A legal bid by a single mother in one of the more deprived areas of Glasgow to overturn the admissions policy of Jordanhill School has been stopped in its tracks. But it has prompted calls from the Scottish Parent Teacher Council for a review of the placing request system.

The Scottish Legal Aid Board has terminated its funding to Roisin McMahon, represented by Iain Nisbet of the Govan Law Centre, because it does not believe her case was strong enough. Mr Nisbet told The TESS he hoped to challenge the decision, either through its internal review process or by judicial review.

But the challenge by the 25-year-old parent from Govan to what she saw as a “closed shop” admissions policy operated by one of the top-performing state schools has come to a halt.

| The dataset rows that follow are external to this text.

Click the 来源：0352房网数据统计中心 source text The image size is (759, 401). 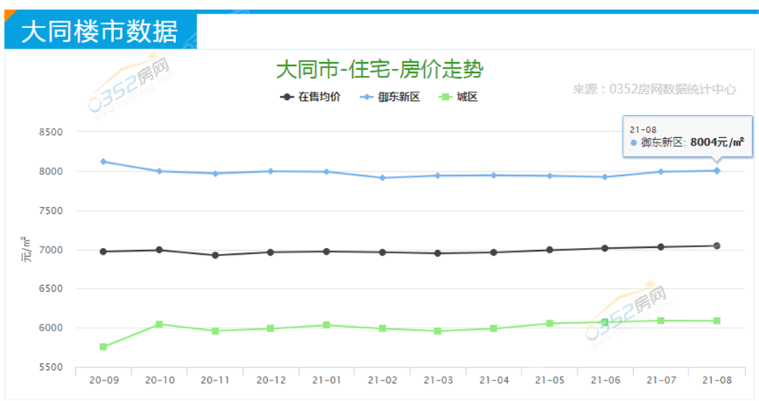click(x=654, y=89)
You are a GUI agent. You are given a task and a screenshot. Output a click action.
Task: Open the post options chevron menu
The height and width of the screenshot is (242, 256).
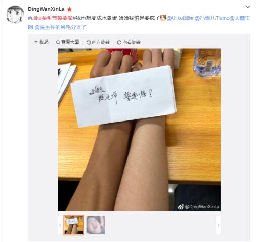point(247,7)

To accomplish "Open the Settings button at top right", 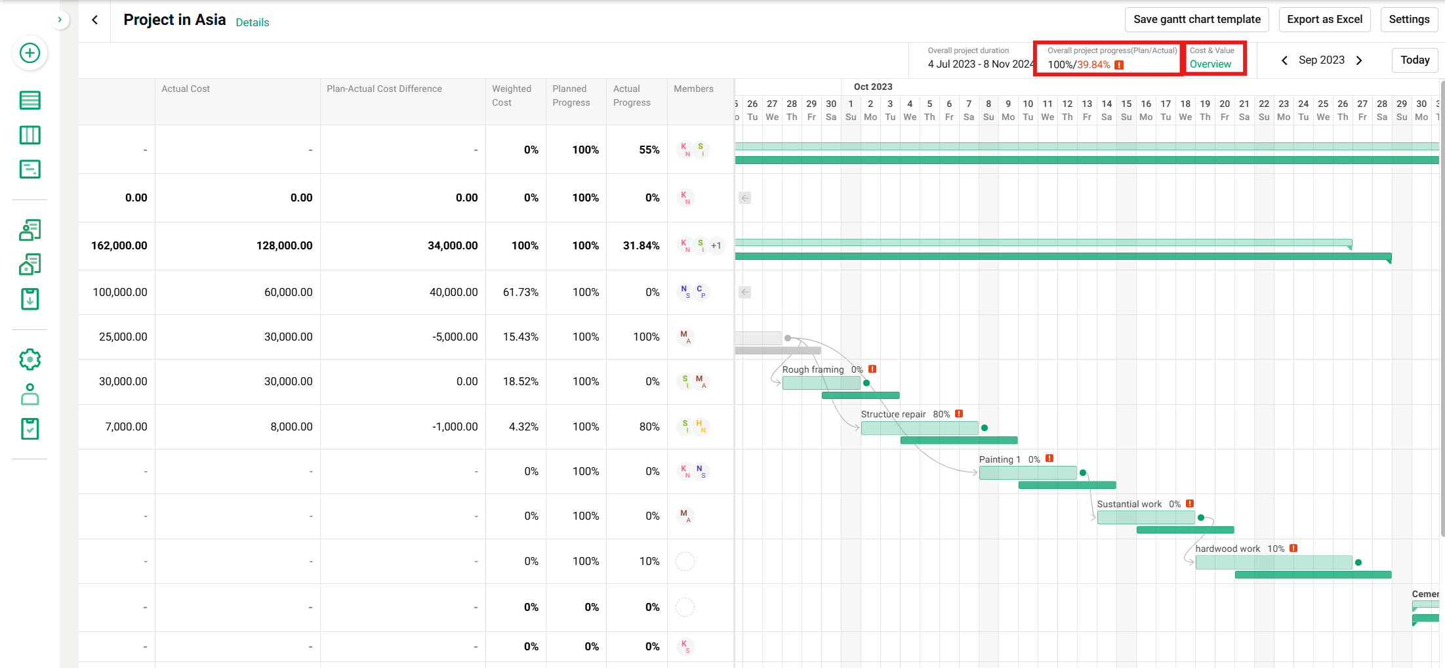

Jordanhill, the only non-specialist state school in Scotland directly funded by the Government, designates a list of addresses in the west end of Glasgow from which children are eligible for entry. New-build developments and conversions are frequently excluded from List 1 of designated addresses, no matter how close to the school they are.

Children who live in the immediate area but not at a designated address are put on a second waiting list and prioritised if they have a sibling already in the school. There is a third waiting list for children who live outwith the local area.

When Ms McMahon, who lives three miles away, applied for a place for her son Shae, she was told he was 166th on the list. Only 66 children are admitted each year into P1.

Her petition to the Court of Session argued Jordanhill’s admissions policy ran counter to the legislation which allows parents elsewhere in Scotland to use placing requests to get their children into primary and secondary schools outwith their designated catchment area.

The school’s entry procedures were discriminatory, stated her petition, because they did not provide any system of permitting children from disadvantaged areas to obtain a place: “If the school wanted to benefit the local area, it would apply a catchment area, not an exclusive system of known addresses.”

Paul Thomson, the headteacher, said: “Jordanhill is the local community comprehensive school. Like all state schools, we give priority to local children. Thereafter, places are open to any child who wishes to apply and the school regularly admits children from outwith its geographical area.

“The school is not large enough to accommodate all primary-age children locally and in some years there are not even enough places for all secondary children. We therefore must have a set of criteria to allocate places - the applications criteria are fair and transparent.”